--- Extracted information Enclosed Below ---
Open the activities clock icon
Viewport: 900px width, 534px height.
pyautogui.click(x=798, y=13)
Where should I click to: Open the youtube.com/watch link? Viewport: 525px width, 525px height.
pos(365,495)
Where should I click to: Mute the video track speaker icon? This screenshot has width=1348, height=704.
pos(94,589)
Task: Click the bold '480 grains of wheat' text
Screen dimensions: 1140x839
--- End of Enclosed Extracted information ---
--- Extracted information Enclosed Below ---
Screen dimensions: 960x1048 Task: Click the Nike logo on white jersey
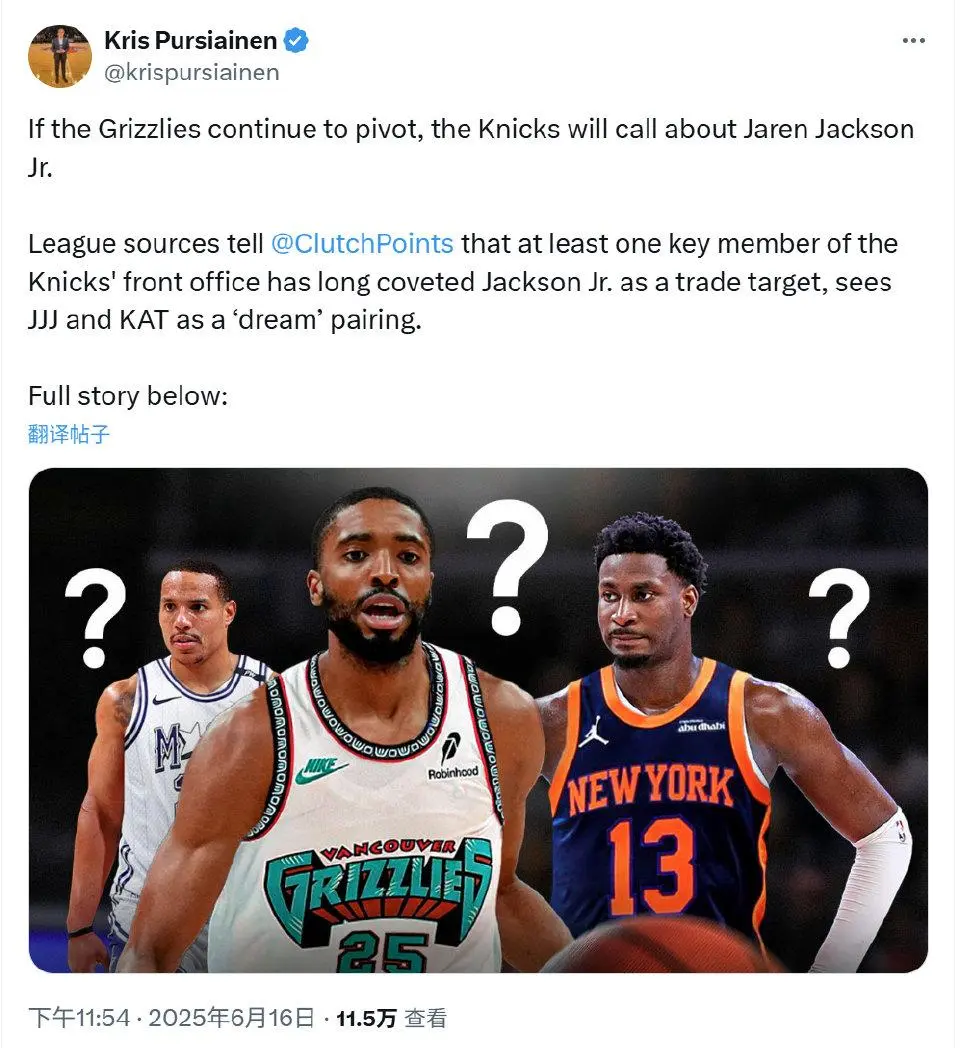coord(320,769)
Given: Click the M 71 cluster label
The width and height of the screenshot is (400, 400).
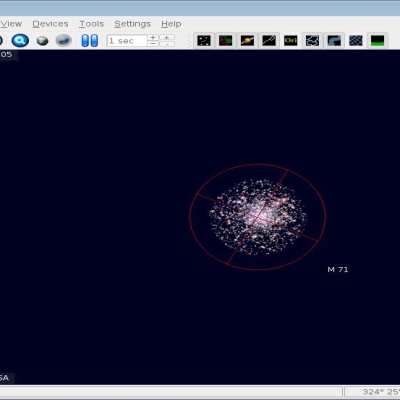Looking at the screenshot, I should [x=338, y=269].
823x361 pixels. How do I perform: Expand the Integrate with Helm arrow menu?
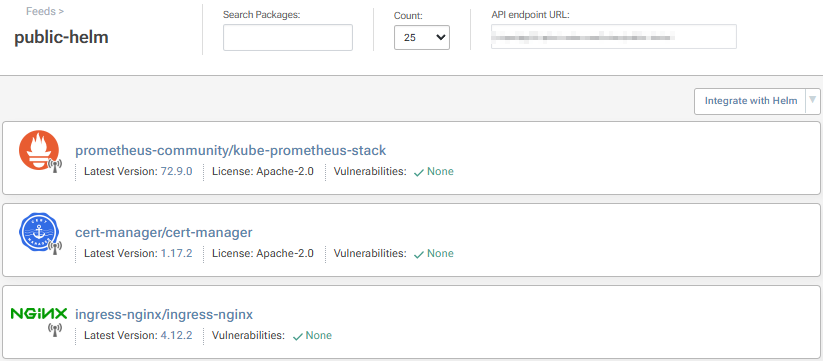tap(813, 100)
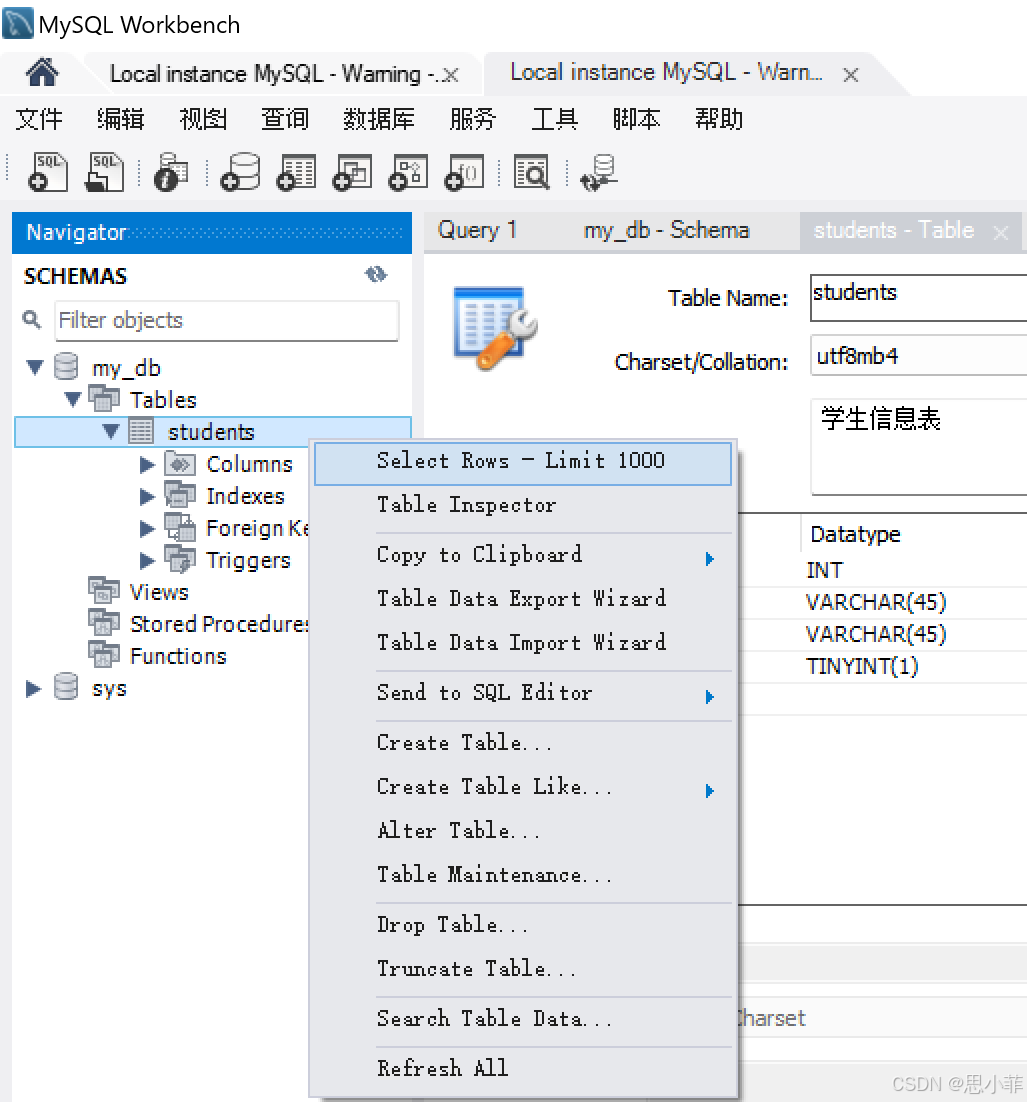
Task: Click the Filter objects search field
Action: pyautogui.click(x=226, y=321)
--- End of Enclosed Extracted information ---
[What this task involves]
Above this instruction are the records; retype exactly the lines from the one containing "Viewport: 900px width, 534px height." up to and including the one containing "Screen dimensions: 1140x839".

[Solution to this exercise]
Viewport: 900px width, 534px height.
pyautogui.click(x=798, y=13)
Where should I click to: Open the youtube.com/watch link? Viewport: 525px width, 525px height.
pos(365,495)
Where should I click to: Mute the video track speaker icon? This screenshot has width=1348, height=704.
pos(94,589)
Task: Click the bold '480 grains of wheat' text
Screen dimensions: 1140x839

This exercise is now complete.